Two hours should be enough. Almost four hours later we realize that they are closing and that we have been so lost in the pictures and stories around them that we lost track of time. It’s amazing how many feelings passes through your head and whole body when walking through a prison. I’ve always found prisons fascinating but this time I just feel empty.. and lost. I’m so terribly lost in the feeling of researching someone’s loss and how they moved on.
Welcome to Tuol Sleng genocide museum in Phnom Penh, Cambodia.
So many pictures. There are pictures everywhere of the prisoners. The Khmer Rouge systematically organized the imprisonment of people and had them pose with a number in front of the camera before torturing and killing them. It was not until having had these pictures in my face for a few hours that I realized how real this was – and still is around the world. Killing for political power.

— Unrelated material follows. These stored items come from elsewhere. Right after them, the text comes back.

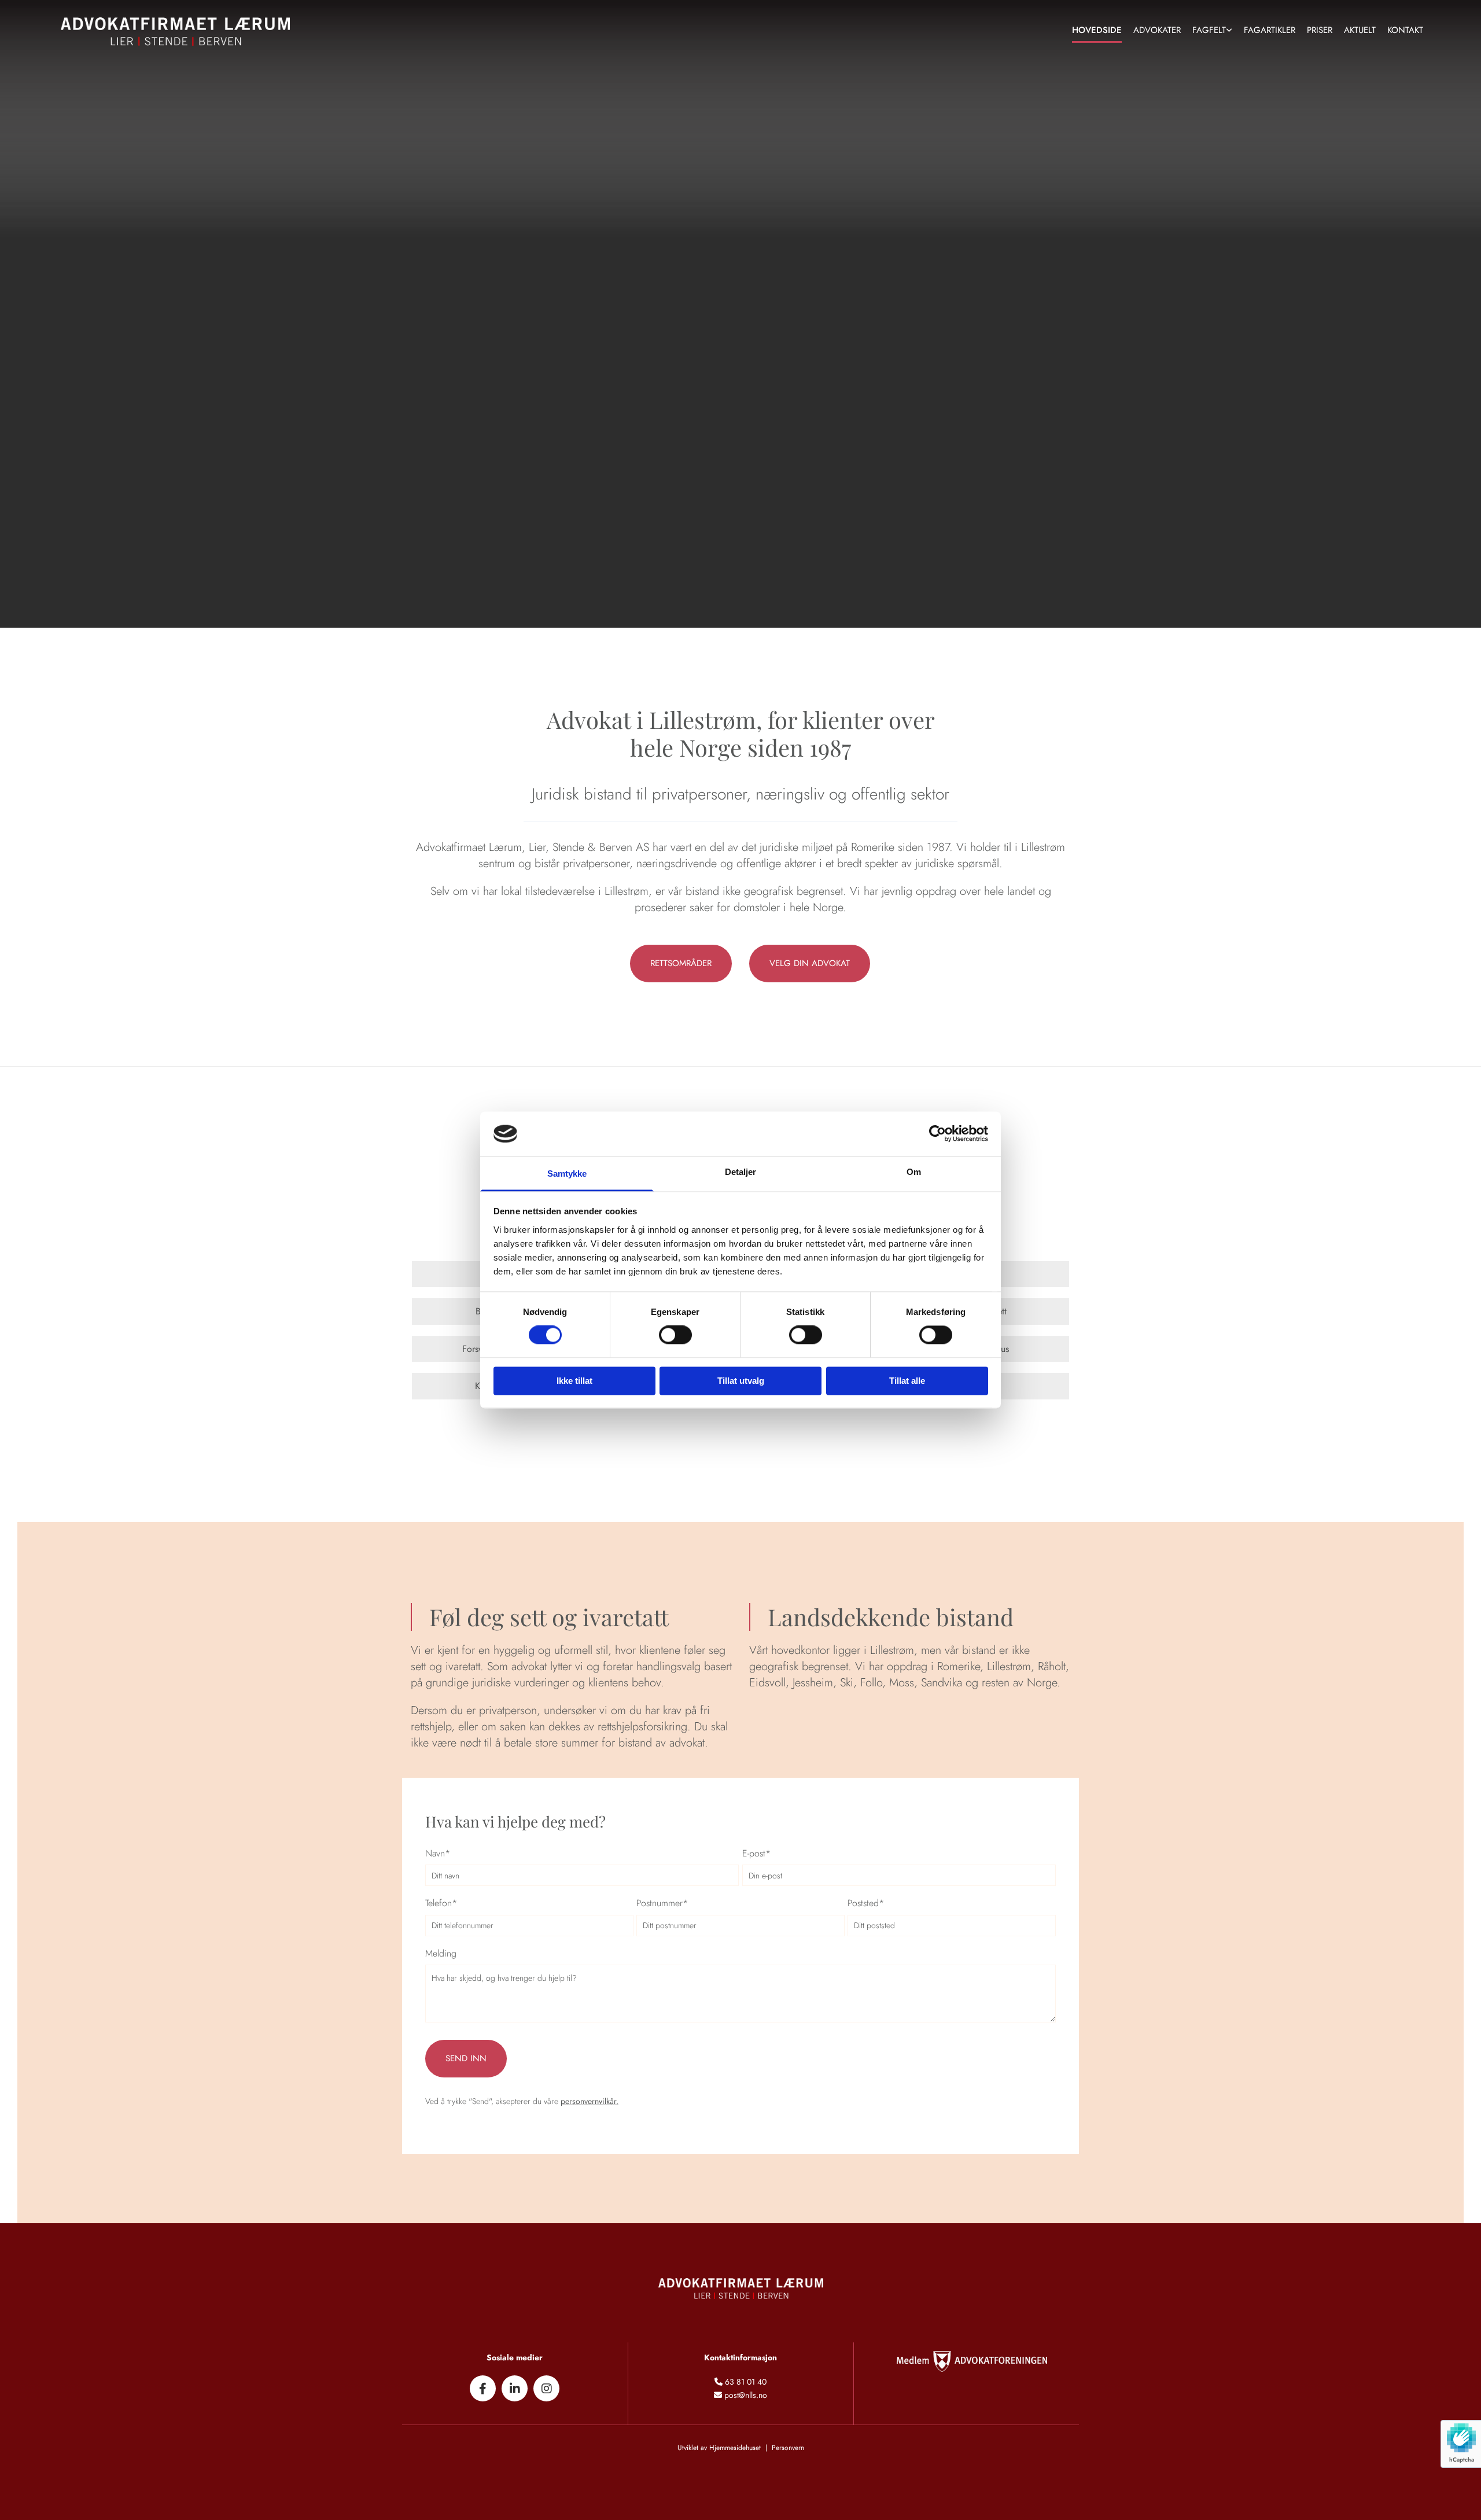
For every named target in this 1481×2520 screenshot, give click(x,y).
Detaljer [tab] (741, 1172)
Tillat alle (907, 1381)
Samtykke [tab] (567, 1173)
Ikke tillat (574, 1381)
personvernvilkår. (589, 2101)
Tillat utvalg (740, 1381)
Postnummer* (662, 1903)
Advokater (1157, 30)
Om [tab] (914, 1172)
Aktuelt (1360, 30)
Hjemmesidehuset (735, 2447)
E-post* (756, 1853)
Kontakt (1405, 30)
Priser (1319, 30)
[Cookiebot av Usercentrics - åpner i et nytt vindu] (937, 1134)
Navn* (437, 1853)
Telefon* (441, 1903)
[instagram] (546, 2388)
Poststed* (866, 1903)
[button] (681, 963)
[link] (1212, 31)
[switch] (675, 1335)
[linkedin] (515, 2388)
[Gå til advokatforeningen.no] (966, 2361)
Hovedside (1097, 30)
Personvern (788, 2447)
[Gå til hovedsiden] (224, 31)
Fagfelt (1209, 30)
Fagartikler (1269, 30)
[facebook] (483, 2388)
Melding (440, 1953)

It breaks my heart to see the two out of seven survivors from the prison sitting in the shade and selling their stories in the form of a printed book – and smiling. They tell us that they come as often as they can to the prison (now museum) to tell the people passing through, and especially young people about their time here. For them this seem to be the best way of preventing it from happening again. They take our hands and look us so kindly and deep in the eyes that it hurts. Is it possible to take the pain away from these people? Is it even my business to come and research their misery and survival? What is reconciliation when moving on seem to be about retelling the stories over and over again to everyone passing by?
This marks the beginning of my research of the incentives behind taking part in reconciliation processes in Cambodia after the Khmer Rouge insurgency.